# Start of Text shown

Document


UNITED STATES
SECURITIES AND EXCHANGE COMMISSION
Washington, D.C. 20549

FORM 8-K
 
CURRENT REPORT
Pursuant to Section 13 or 15(d) of the Securities Exchange Act of 1934


Date of Report (Date of earliest event reported): January 3, 2017 (December 30, 2016)

On Assignment, Inc.
(Exact name of registrant as specified in its charter)
 
Delaware
000-20540
95-4023433
(State or other jurisdiction
 of incorporation)
(Commission
 File Number)
(IRS Employer
 Identification No.)
 
26745 Malibu Hills Road, Calabasas, California
91301
(Address of principal executive offices)
(Zip Code)
 
Registrant’s telephone number, including area code:  (818) 878-7900

Check the appropriate box below if the Form 8-K filing is intended to simultaneously satisfy the filing obligation of the registrant under any of the following provisions (see General Instruction A.2. below):

 
o   Written communications pursuant to Rule 425 under the Securities Act (17 CFR 230.425)

# End of Text shown

Resume the On Assignment, Inc. Form 8-K cover page above, starting right after its last line. The records after this point have no connection to the On Assignment, Inc. Form 8-K above.

# Start of Recorded data

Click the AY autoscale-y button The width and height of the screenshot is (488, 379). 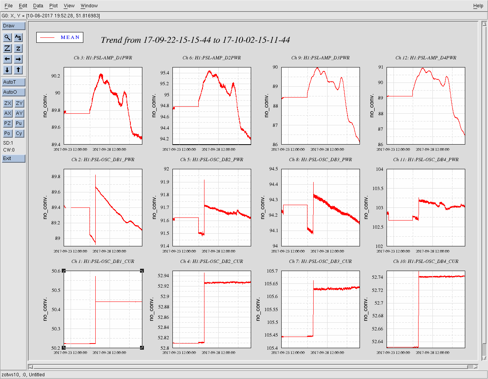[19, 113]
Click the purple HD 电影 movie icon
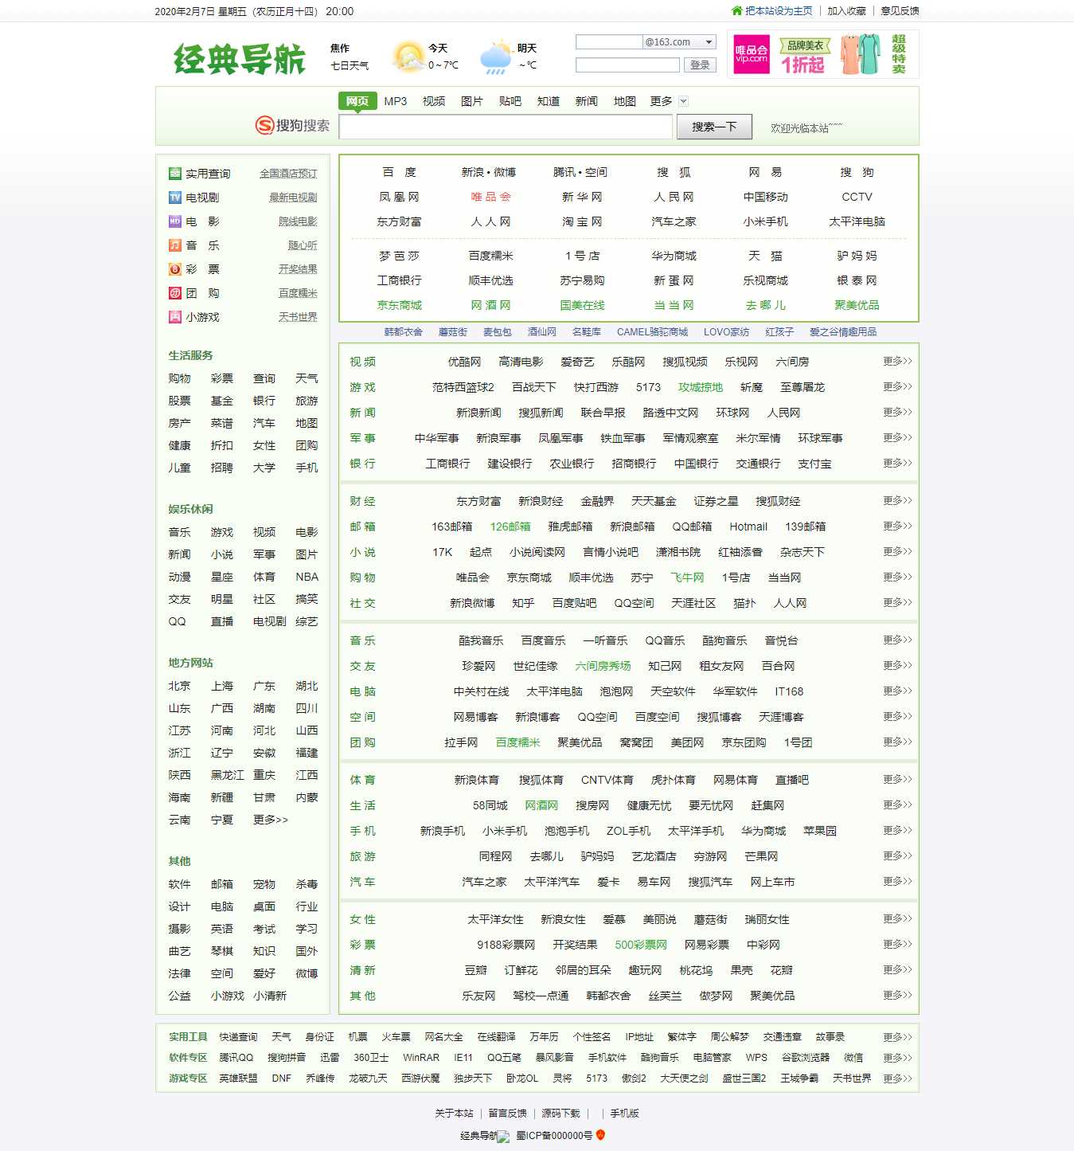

# End of Recorded data
# Start of Recorded data

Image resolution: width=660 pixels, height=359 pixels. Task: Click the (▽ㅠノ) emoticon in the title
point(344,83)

# End of Recorded data

[The response]
o   Soliciting material pursuant to Rule 14a-12 under the Exchange Act (17 CFR 240.14a-12)
 
o   Pre-commencement communications pursuant to Rule 14d-2(b) under the Exchange Act (17 CFR 240.14d-2(b))
 
o   Pre-commencement communications pursuant to Rule 13e-4(c) under the Exchange Act (17 CFR 240.13e-4(c))





Item 5.02
Departure of Directors or Certain Officers; Election of Directors; Appointment of Certain Officers; Compensatory Arrangements of Certain Officers.

(c)    Theodore S. Hanson, Executive Vice President of On Assignment, Inc. (the “Company”) and President of Lab Support, LLC (“Lab Support”), a subsidiary of the Company, was promoted to the position of President of the Company on December 30, 2016. As President, he will be responsible for overseeing our business operations and supporting our strong high-performance culture. In connection with the promotion, effective January 1, 2017, Mr. Hanson will receive a base salary of $600,000, subject to approval of the 2017 budget by the Board of Directors, and a target cash incentive bonus of 75 percent of his base salary and maximum cash incentive bonus opportunity of an additional 75 percent of his base salary for a total opportunity of 150 percent of base salary. Further, Mr. Hanson is receiving an annual RSU grant with a value of approximately $1.3 million today. The grant is fully performance-based over three years, and the structure and vesting is comparable to his prior annual equity grants.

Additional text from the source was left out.